The formula for the magnification of the mirror is
\[m = - \dfrac{v}{u}\] …… (2)
Here, \[m\] is the magnification of the mirror, \[u\] is the object distance from the mirror and \[v\] is the image distance from the mirror.

Complete step by step answer:
We have given that the focal length of the mirror is \[f\].
Also the magnification of the image is \[x\] times the size of the object.
The image formed by the mirror is a real image. If the image formed by the mirror is real, then the magnification of the mirror should be negative.
Determine the relation between the magnification of image, object distance from the mirror and image distance from the mirror using equation (2).
Substitute \[ - x\] for \[m\] in equation (2).
\[ - x = - \dfrac{v}{u}\]
\[ \Rightarrow x = \dfrac{v}{u}\]
Rearrange the above equation for the image distance \[v\] from the mirror.
\[v = ux\]
Now let us determine the relation between the distance of an object from the mirror, magnification of the mirror and the focal length of the mirror.
Substitute \[ux\] for \[v\] in equation (1) and solve it for \[u\].
\[\dfrac{1}{f} = \dfrac{1}{u} + \dfrac{1}{{ux}}\]
\[ \Rightarrow \dfrac{1}{f} = \dfrac{{ux + u}}{{{u^2}x}}\]
\[ \Rightarrow \dfrac{1}{f} = \dfrac{{u\left( {x + 1} \right)}}{{{u^2}x}}\]
\[ \Rightarrow \dfrac{1}{f} = \dfrac{{\left( {x + 1} \right)}}{{ux}}\]
\[ \Rightarrow u = \dfrac{{\left( {x + 1} \right)f}}{x}\]
Therefore, the distance of the object from the mirror is \[\dfrac{{\left( {x + 1} \right)f}}{x}\].

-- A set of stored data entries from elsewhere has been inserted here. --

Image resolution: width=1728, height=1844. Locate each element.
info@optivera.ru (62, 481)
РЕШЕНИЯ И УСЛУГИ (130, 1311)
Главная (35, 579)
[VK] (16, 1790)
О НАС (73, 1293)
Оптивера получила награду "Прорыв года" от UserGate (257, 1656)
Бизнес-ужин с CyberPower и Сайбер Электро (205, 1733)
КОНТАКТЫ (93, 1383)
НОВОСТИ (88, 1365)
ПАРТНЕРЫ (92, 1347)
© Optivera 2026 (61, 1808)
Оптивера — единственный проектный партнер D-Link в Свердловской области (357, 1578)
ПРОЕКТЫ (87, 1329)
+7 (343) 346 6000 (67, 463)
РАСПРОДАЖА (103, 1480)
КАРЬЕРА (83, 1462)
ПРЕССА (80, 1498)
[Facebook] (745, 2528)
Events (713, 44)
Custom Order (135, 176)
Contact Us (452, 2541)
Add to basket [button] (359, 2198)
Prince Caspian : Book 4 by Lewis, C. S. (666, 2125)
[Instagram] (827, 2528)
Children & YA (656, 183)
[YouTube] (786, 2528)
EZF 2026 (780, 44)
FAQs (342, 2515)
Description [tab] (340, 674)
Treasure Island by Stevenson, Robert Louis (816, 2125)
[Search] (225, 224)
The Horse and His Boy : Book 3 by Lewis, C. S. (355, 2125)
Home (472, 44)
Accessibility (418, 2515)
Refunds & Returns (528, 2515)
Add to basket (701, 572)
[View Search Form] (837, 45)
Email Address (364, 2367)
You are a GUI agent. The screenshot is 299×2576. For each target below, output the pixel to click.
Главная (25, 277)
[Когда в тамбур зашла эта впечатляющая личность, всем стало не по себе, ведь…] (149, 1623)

Hence, the correct option is B.

Note:
The students should not forget to use the negative sign for the magnification of the real image formed by the mirror. This is because if the image formed by the plane mirror is real then it is also inverted which means that the height of the image should be measured on a negative axis.